Berkat perkawinannya Kusumawardhani maka Wikramawardhana menjadi raja mahkota yang berhak mewaris Kerajaan Majapahit sepeninggal Sri Rajasanagara, atau Hayam Wuruk, kata buku Pemugaran Persada Sejarah Leluhur Majapahit, dari sejarawan Prof. Slamet Muljana.
Nagarakretagama pupuh LXXXVI menyediakan uraian agak panjang tentang Bubat, namun sama sekali tidak menyinggung Perang Bubat, antara tentara Majapahit dan tentara Sunda pada tahun 1357.
Sebab Perang Bubat kurang pantas dimasukkan dalarn pujasastra kepada Dyah Hayam Wuruk, yang dibuat oleh Mpu Prapanca, sebagai bagian dari pemujaan ke sang raja.
Bubat adalah lapangan luas lagi lebar di sebelah utara kota Majapahit, membentang ke timur sejauh setengah krosa sampai jalan raya, dan membentang ke utara setengah krosa sampai tebing sungai. Di sekelilingnya dibangun rumah kediaman para pegawai kerajaan.
Pada awal bulan Caitra (Maret-April) selama tiga atau empat hari di lapangan Bubat diadakan pesta rakyat berupa pelbagai pertandingan dan berbagai pertunjukan yang dihadiri oleh pelbagai pembesar kerajaan termasuk Hayam Wuruk.
Pesta rakyat itu dimulai pada hari ketiga bulan Caitra sehabis pertemuan para pembesar di manguntur untuk mendengarkan ajaran Rajakapakapa.Maka didirikanlah panggung tinggi di tengah-tengah lapangan.

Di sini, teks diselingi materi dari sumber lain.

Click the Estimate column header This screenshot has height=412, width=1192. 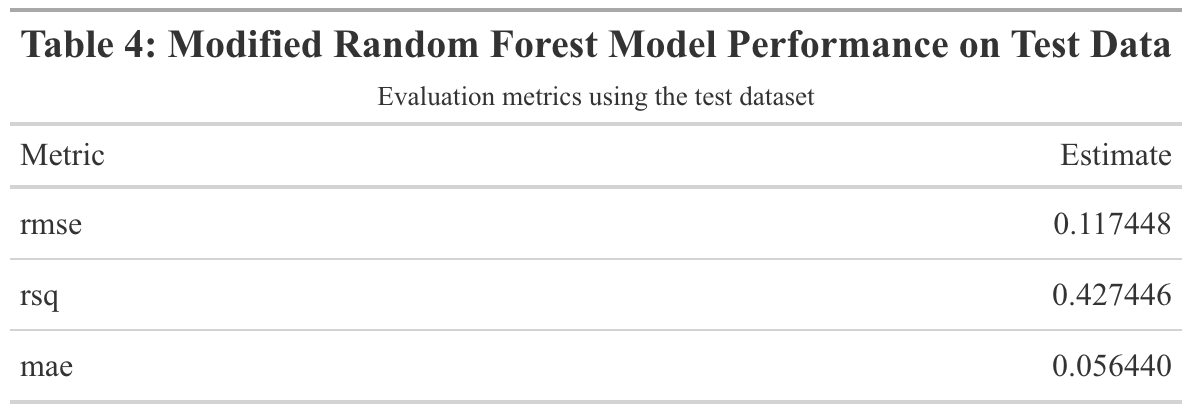click(x=1115, y=156)
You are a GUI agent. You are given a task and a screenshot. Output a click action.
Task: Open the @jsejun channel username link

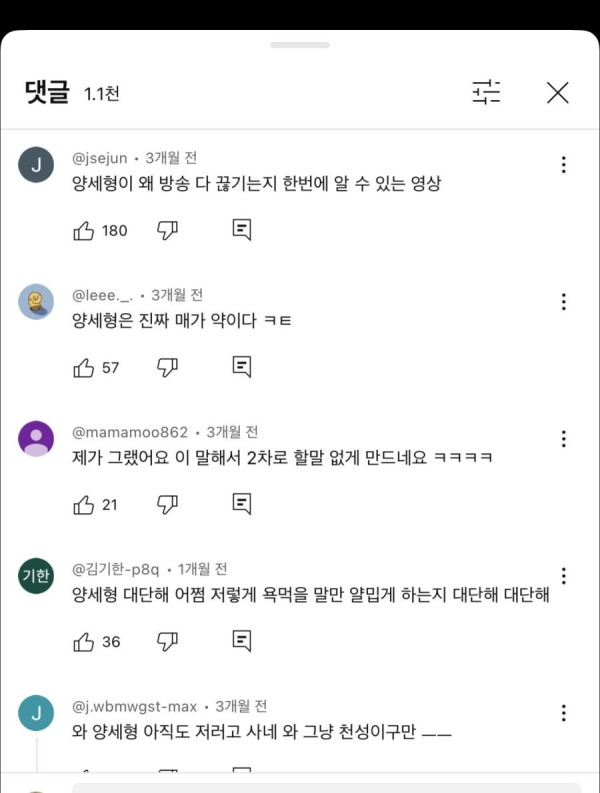pyautogui.click(x=100, y=158)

Di sebelah barat panggung dibangun balai witana tempat duduk Sri Baginda raja. Tempat duduk para menteri dan adhyaksa diatur dari utara ke selatan menghadap ke timur, sedangkan, para raja bawahan dan para aria diatur dari utara ke selatan menghadap ke barat.